## Written request
Please copy out, without any changes, the part of the rows below that opens with the line containing "Where should I click to: Disable" and runs through the last row.

________________

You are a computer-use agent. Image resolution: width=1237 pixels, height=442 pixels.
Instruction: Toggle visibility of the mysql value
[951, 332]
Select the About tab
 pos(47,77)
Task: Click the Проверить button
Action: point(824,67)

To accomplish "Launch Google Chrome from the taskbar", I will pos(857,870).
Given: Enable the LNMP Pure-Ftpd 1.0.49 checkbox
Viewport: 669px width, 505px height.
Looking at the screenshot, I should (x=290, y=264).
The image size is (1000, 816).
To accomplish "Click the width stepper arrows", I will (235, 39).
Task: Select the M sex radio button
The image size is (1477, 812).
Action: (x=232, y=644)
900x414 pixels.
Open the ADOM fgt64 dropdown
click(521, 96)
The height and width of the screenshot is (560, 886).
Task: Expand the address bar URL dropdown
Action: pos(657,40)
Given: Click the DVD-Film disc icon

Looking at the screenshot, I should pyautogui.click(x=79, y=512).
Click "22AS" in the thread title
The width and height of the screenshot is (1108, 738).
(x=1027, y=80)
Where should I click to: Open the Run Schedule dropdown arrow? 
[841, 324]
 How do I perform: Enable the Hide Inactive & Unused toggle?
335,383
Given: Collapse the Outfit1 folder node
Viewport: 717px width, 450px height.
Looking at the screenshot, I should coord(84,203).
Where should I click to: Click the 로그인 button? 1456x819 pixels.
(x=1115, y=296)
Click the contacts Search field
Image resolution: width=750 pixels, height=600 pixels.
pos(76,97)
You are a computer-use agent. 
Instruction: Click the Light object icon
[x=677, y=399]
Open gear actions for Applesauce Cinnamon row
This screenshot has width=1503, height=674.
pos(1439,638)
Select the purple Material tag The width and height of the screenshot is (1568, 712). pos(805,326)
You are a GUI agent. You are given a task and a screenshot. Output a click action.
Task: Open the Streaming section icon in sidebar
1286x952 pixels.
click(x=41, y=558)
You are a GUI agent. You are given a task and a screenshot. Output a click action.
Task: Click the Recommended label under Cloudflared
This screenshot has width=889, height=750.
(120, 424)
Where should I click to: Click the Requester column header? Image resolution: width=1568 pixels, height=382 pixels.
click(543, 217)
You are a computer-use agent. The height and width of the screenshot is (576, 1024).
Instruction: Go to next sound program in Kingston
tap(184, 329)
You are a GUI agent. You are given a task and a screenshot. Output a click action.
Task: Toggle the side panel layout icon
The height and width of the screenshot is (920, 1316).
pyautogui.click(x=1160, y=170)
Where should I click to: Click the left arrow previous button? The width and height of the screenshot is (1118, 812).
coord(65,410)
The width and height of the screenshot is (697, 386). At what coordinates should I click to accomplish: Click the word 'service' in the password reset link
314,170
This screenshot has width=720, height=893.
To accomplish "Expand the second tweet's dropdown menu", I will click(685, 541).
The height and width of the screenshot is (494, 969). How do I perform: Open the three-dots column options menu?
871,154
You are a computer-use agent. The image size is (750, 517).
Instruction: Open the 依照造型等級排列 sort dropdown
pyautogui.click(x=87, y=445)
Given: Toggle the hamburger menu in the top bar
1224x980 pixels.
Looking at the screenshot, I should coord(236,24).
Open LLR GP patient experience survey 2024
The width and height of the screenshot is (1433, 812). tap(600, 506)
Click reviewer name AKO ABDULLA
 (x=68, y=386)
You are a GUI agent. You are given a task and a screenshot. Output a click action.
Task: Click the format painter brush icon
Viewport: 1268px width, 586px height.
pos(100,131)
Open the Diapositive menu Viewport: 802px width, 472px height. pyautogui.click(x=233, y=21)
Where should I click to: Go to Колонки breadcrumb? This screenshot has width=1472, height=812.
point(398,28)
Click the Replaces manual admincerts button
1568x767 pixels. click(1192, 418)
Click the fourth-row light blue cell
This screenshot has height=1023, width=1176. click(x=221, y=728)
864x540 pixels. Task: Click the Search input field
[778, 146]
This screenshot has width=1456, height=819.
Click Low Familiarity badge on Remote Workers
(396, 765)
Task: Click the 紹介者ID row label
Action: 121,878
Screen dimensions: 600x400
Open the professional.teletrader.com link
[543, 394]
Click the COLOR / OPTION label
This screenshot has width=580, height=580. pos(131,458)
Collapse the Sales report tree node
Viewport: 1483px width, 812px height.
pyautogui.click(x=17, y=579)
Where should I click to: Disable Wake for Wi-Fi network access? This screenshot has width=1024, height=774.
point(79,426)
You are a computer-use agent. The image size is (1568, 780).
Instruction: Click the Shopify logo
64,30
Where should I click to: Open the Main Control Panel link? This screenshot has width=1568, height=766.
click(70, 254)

________________

## Right answer
Where should I click to: Disable Wake for Wi-Fi network access? This screenshot has width=1024, height=774.
point(79,426)
You are a computer-use agent. The image size is (1568, 780).
Instruction: Click the Shopify logo
64,30
Where should I click to: Open the Main Control Panel link? This screenshot has width=1568, height=766.
click(70, 254)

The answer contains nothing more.